How to complete this task: Copy out, from the entries below, each line holding the string "computer".

Supplied entries:
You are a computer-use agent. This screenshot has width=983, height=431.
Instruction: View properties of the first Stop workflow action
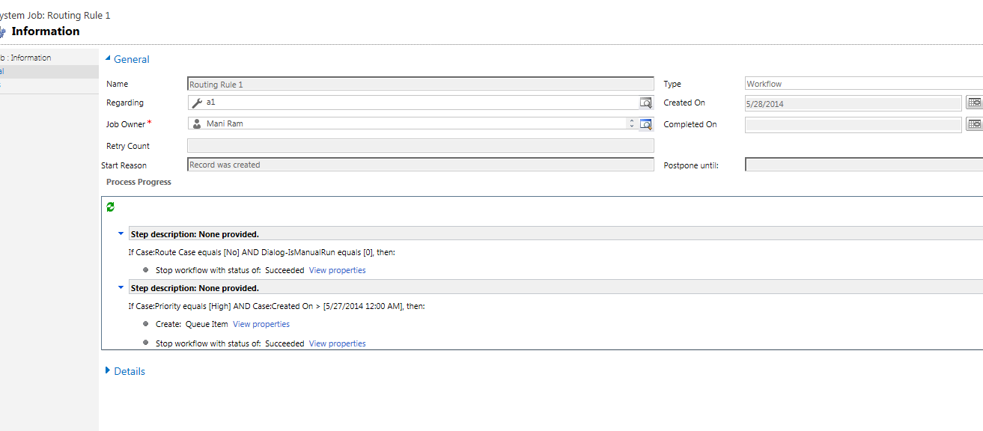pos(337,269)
...
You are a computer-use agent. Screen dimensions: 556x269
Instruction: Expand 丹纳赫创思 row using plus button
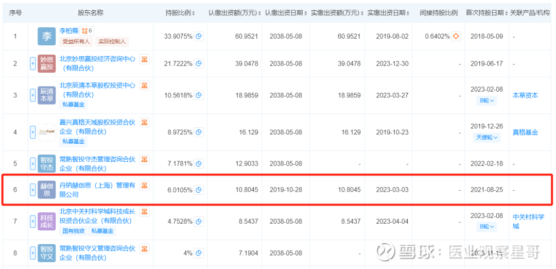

Answer to this task:
You are a computer-use agent. This screenshot has width=983, height=431.
You are a computer-use agent. Screen dimensions: 556x269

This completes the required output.